__Exercise brief__:
Your task is to return all of the records exactly, minus any images.

((

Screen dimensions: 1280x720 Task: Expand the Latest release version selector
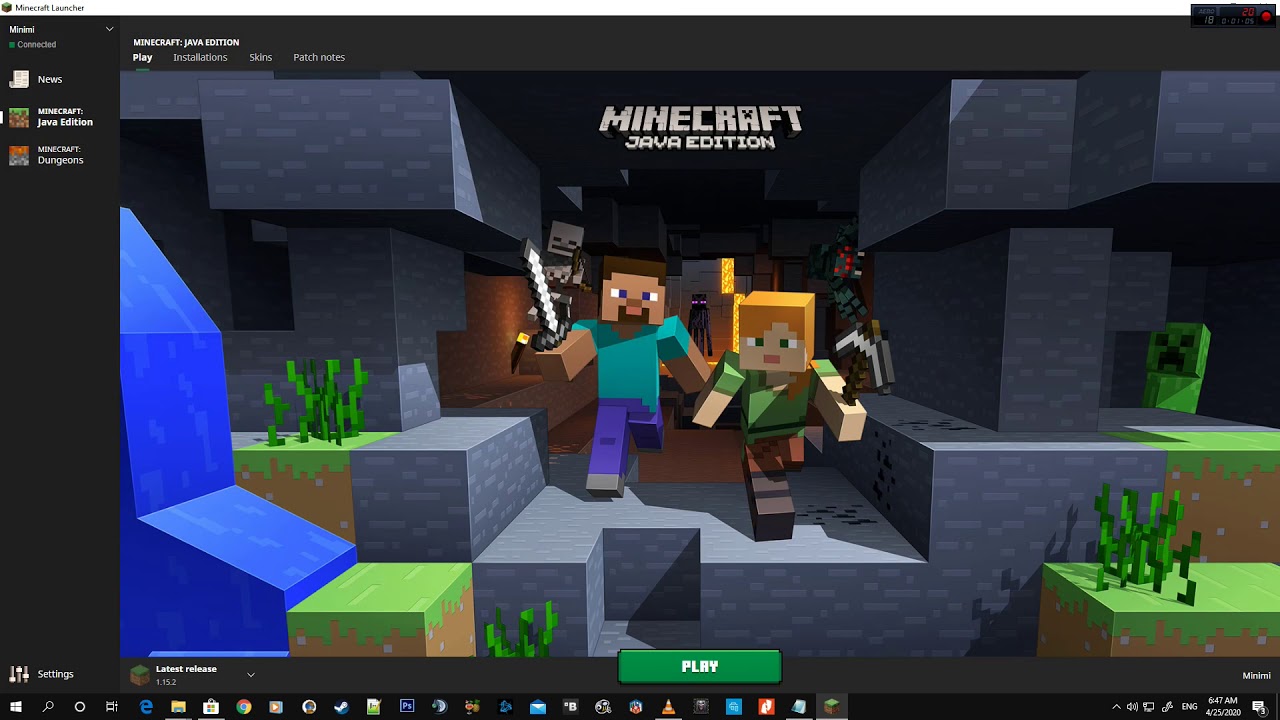tap(251, 675)
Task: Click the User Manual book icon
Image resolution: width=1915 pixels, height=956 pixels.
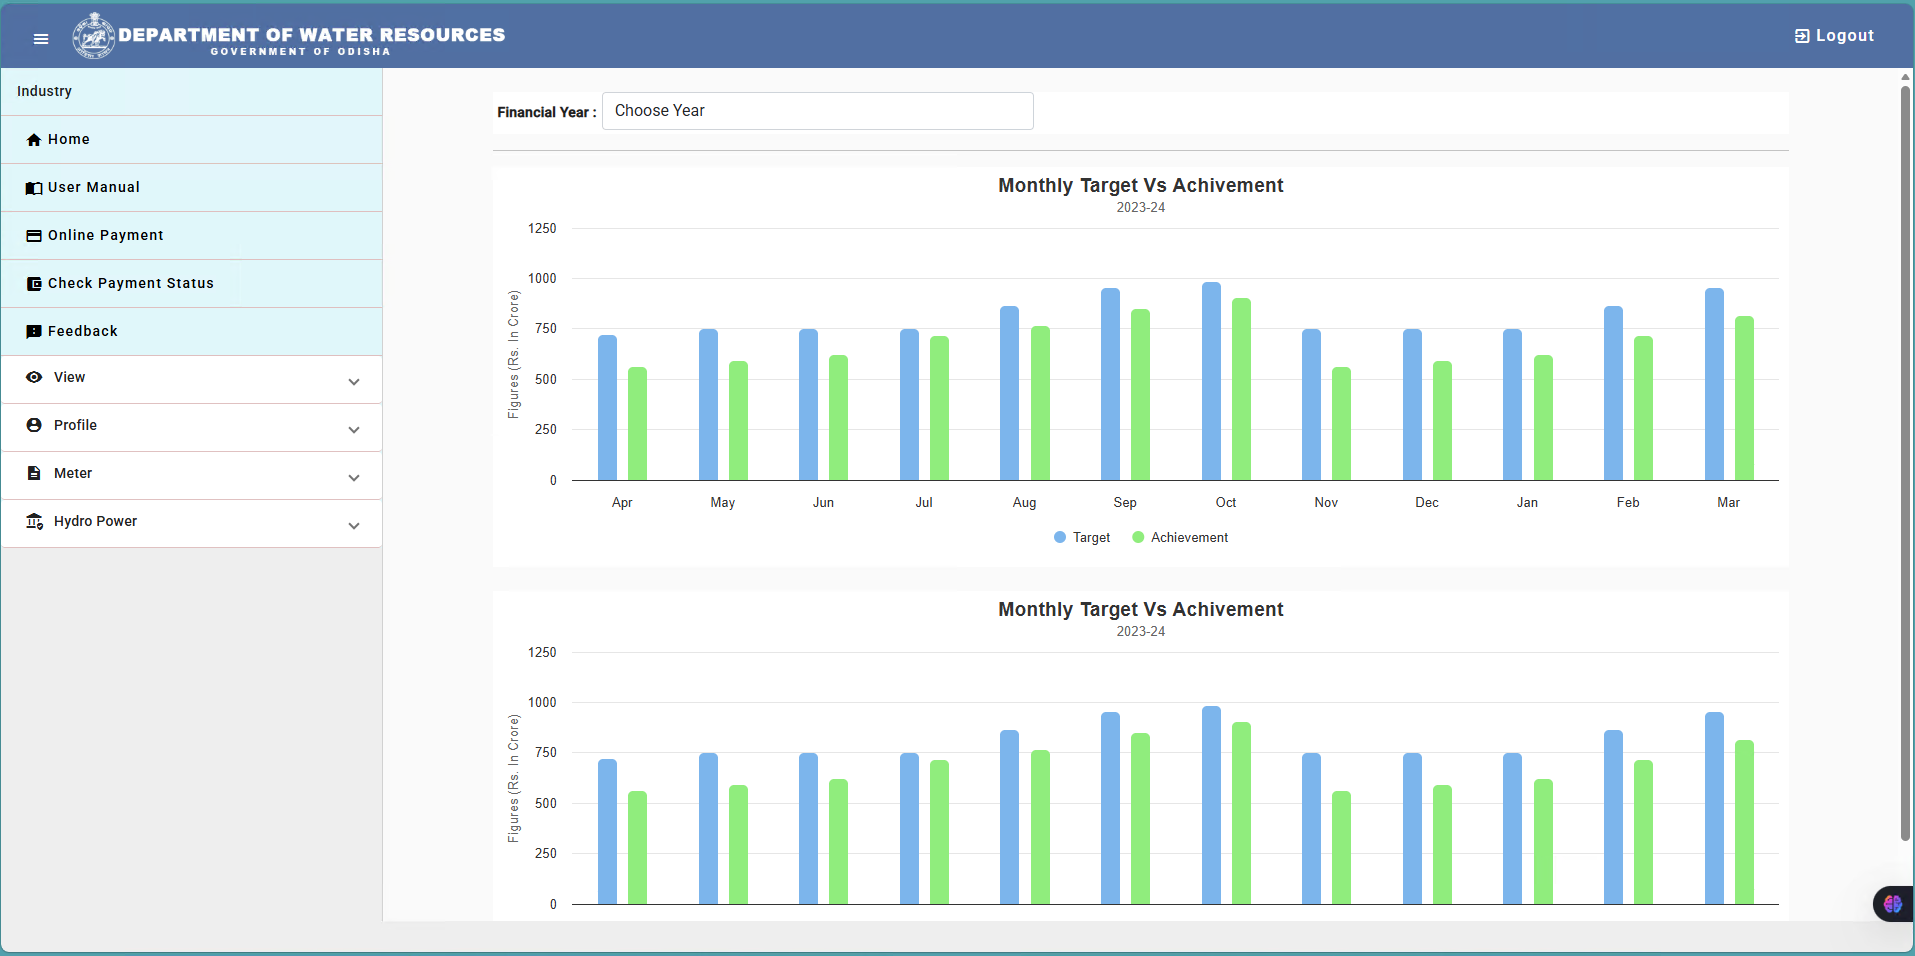Action: 34,188
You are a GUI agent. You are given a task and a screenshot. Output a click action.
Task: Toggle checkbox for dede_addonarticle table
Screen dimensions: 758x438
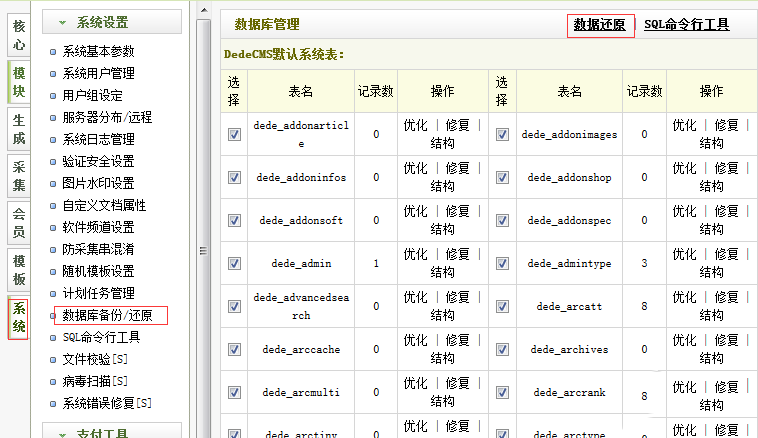[234, 134]
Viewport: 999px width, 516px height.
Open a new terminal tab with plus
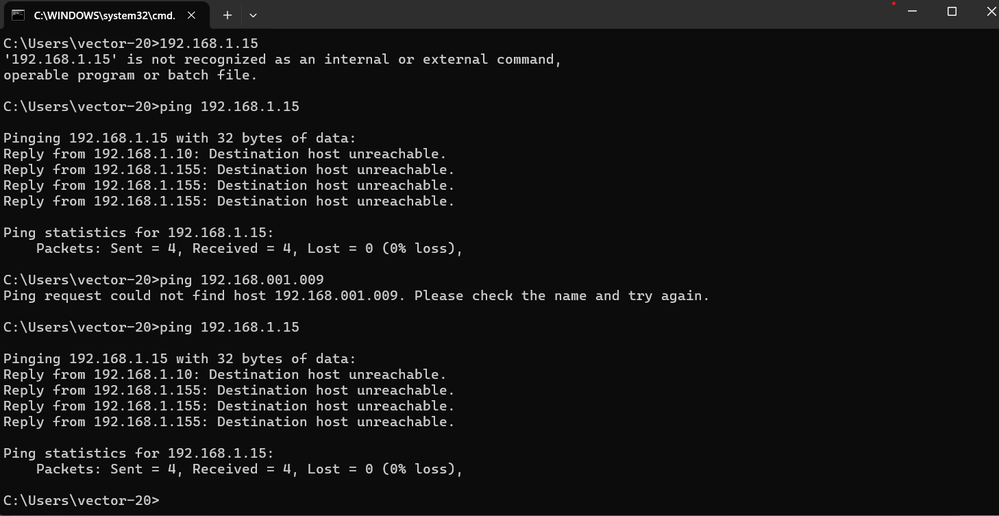[x=227, y=15]
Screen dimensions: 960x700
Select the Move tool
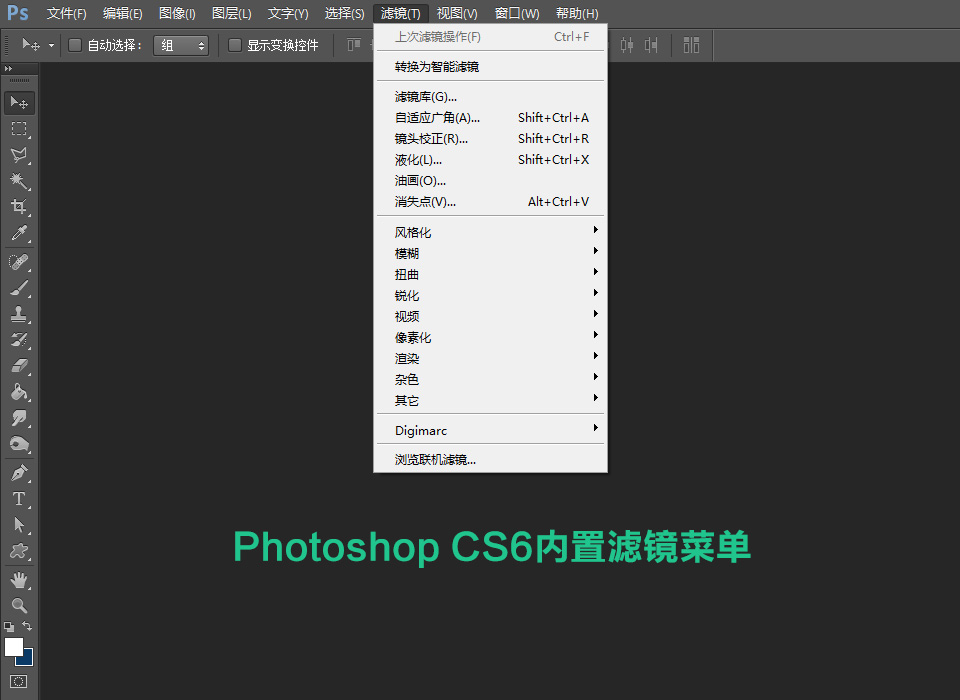[x=21, y=102]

))

__The answer__:
Screen dimensions: 1280x720 Task: Expand the Latest release version selector
tap(251, 675)
Task: Click the User Manual book icon
Image resolution: width=1915 pixels, height=956 pixels.
Action: 34,188
You are a GUI agent. You are given a task and a screenshot. Output a click action.
Task: Toggle checkbox for dede_addonarticle table
Screen dimensions: 758x438
[234, 134]
Viewport: 999px width, 516px height.
Open a new terminal tab with plus
[x=227, y=15]
Screen dimensions: 960x700
Select the Move tool
[x=21, y=102]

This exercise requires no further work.